Year

2012

Degree Name

Doctor of Philosophy

Department

School of Management & Marketing

Abstract

This thesis investigates the attempted implementation of the Research Quality Framework (RQF) policy in the Australian higher education sector. With the RQF the Australian Federal Government aimed to introduce a national research quality assessment exercise to Australian universities that at a later stage was to inform selective, performance based funding of university research. In particular the study focuses on the impact of the discourse of the early development and implementation phase of the policy on the occupational identities of academics affected by the RQF. At the centre of the investigation is an exploration of the responses of academics to the policy - how they expected it to change their workplace. The study also addresses how the RQF attempted to reconstruct academic identities at macro (government policy), meso (organisational), and micro (individual) levels of discourse, and how identity (re)-constructions at these different levels relate to each other.

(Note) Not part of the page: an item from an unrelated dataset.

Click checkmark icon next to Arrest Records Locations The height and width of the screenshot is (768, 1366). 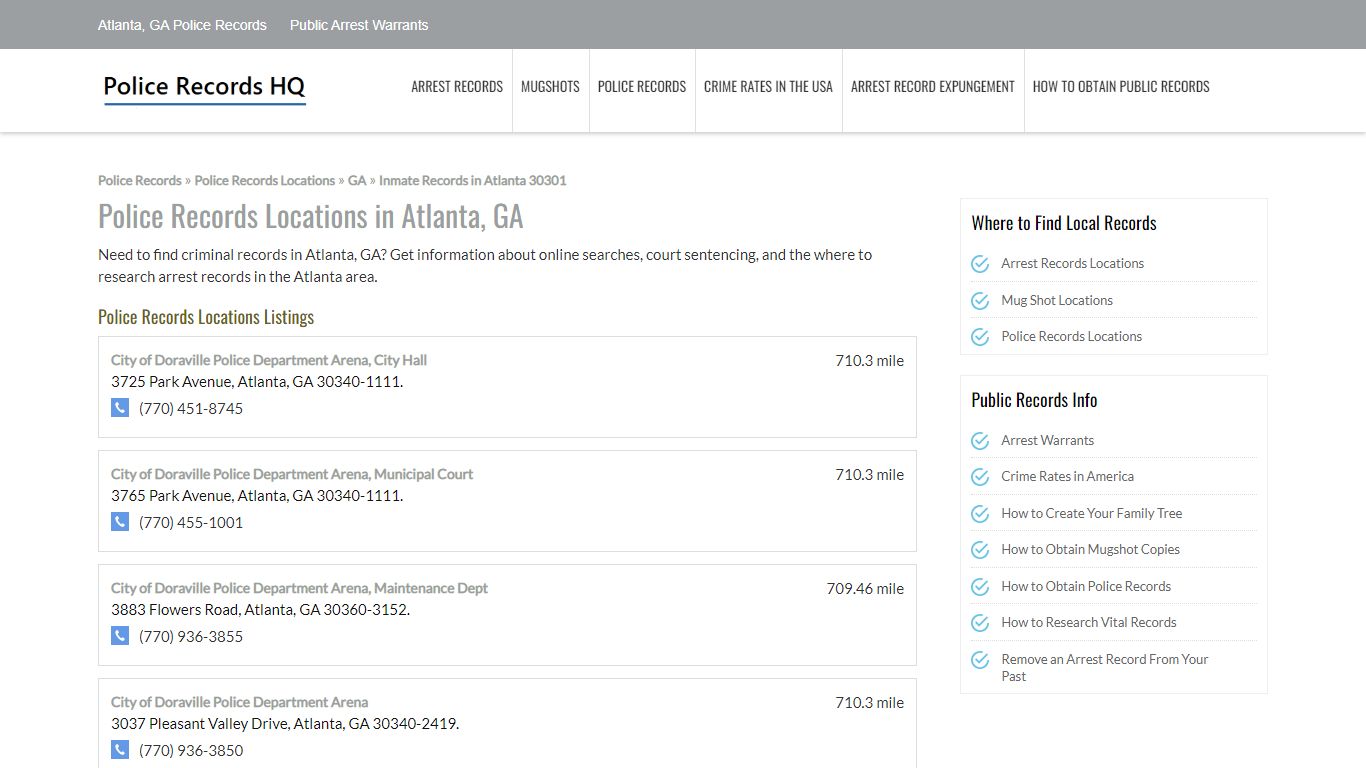tap(980, 264)
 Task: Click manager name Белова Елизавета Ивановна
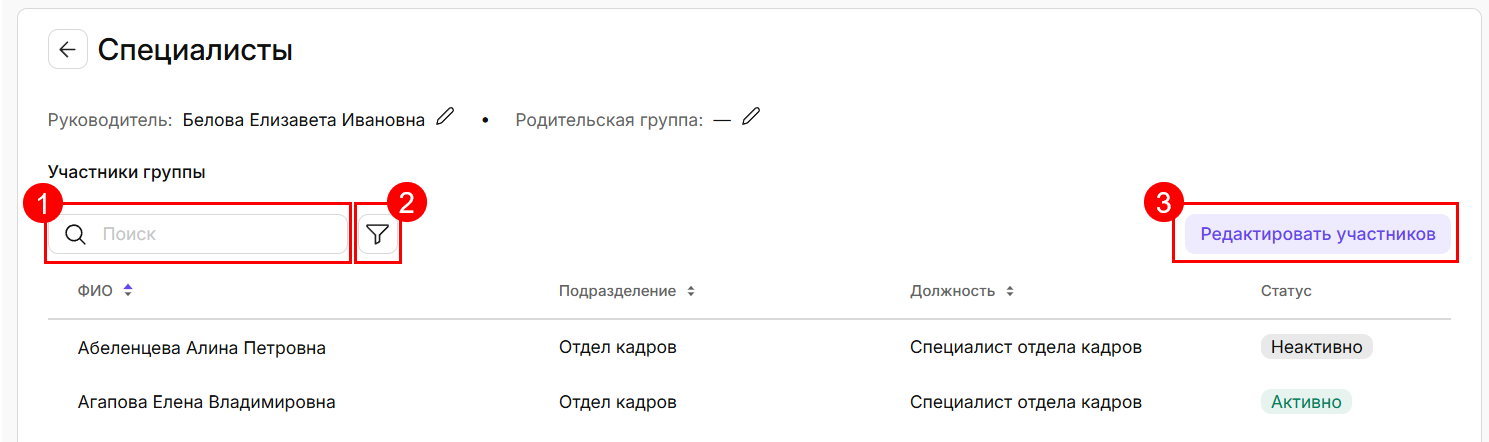303,120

The thesis uses a case study approach that investigates academics in different career stages and from different disciplines at a regional Australian university. The approach is grounded in established qualitative research methods involving the coding of textual data through several readings, combined with more recent methods of discourse analysis based on Positioning Theory. The fieldwork consists of data collection through in-depth semi-structured interviews with academics as well as managerial and administrative staff of the university. Furthermore, additional data for analysis is provided through documents such as internal reports, emails, newsletters, government publications, public media, and academic journal publications among others.

The findings of the study draw a complex picture of academic identity in the context of significant organisational change within universities. The evidence suggests that many academics committed to the change and showed signs of adaptation and the development of new identities that are more compatible with their changing environment. However, there is also evidence for strong traditional academic identities which show few indications of adaptation and little attitudinal or behavioural change as a result of the RQF policy. The findings indicate that career stage and affiliation with specific academic disciplines may play significant roles in how individual academic identities are affected by change. Findings also show that the implementation of research quality assessment is not viewed as an isolated event within the academic community. Rather the RQF is found to be embedded in a complex network of storylines and unresolved issues in higher education that predate research quality assessment. Furthermore, the findings show that discourse across the macro, meso, and micro level of analysis has an important role in identity construction as positions, both within and between levels, inform each other and through positioning and counter-positioning identity constructions are negotiated.

These findings have a number of important implications for the field of organisational studies, the management of organisational change, and the implementation and conduct of research quality assessment exercises. The approach taken in this study demonstrates how discourse analysis based on Positioning Theory can provide an important tool for analysing and managing organisational change. The study shows how planned changes may have unexpected and varied effects on occupational identities, generating resistance and disengagement which in turn threaten the successful implementation of change. Future research assessment exercises should take into account how high levels of unproductive stress and anxiety among academics may be reduced through complementary support mechanisms and guidance for academics during transition periods as well as the development of policies and assessment systems that emphasise support for academic integrity and valued professional identities rather than external motivators of incentives and punishments.